Final answer:
To find the total impedance of two resistors connected in parallel, apply the formula with the given complex impedances, and then simplify. The resulting total impedance for the resistors Z1 and Z2 is 2.26 + 1.34i ohms.
Step-by-step explanation:
To calculate the total impedance of two resistors connected in parallel, you can use the formula Z_total = (Z1 * Z2) / (Z1 + Z2). For resistors Z1 = 5 + 4i ohms and Z2 = 9 - 3i ohms, we can plug these values into the formula:
Z_total = (5 + 4i) * (9 - 3i) / ((5 + 4i) + (9 - 3i))
Z_total = (45 - 15i + 36i - 12) / (14 + i)

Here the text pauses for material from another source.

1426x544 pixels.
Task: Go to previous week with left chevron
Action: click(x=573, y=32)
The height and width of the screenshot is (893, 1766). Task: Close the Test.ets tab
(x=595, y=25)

Z_total = (33 + 21i) / (14 + i)
To simplify, we must multiply the numerator and denominator by the complex conjugate of the denominator:
Z_total = (33 + 21i) * (14 - i) / (14 + i) * (14 - i)
Z_total = (462 - 33i + 294i - 21) / (196 + i^2)
Since i^2 = -1, we have:
Z_total = (441 + 261i) / 195
Z_total = 441/195 + 261i/195
Z_total = 2.26 + 1.34i ohms
The total impedance of the parallel-connected resistors Z1 and Z2 is 2.26 + 1.34i ohms.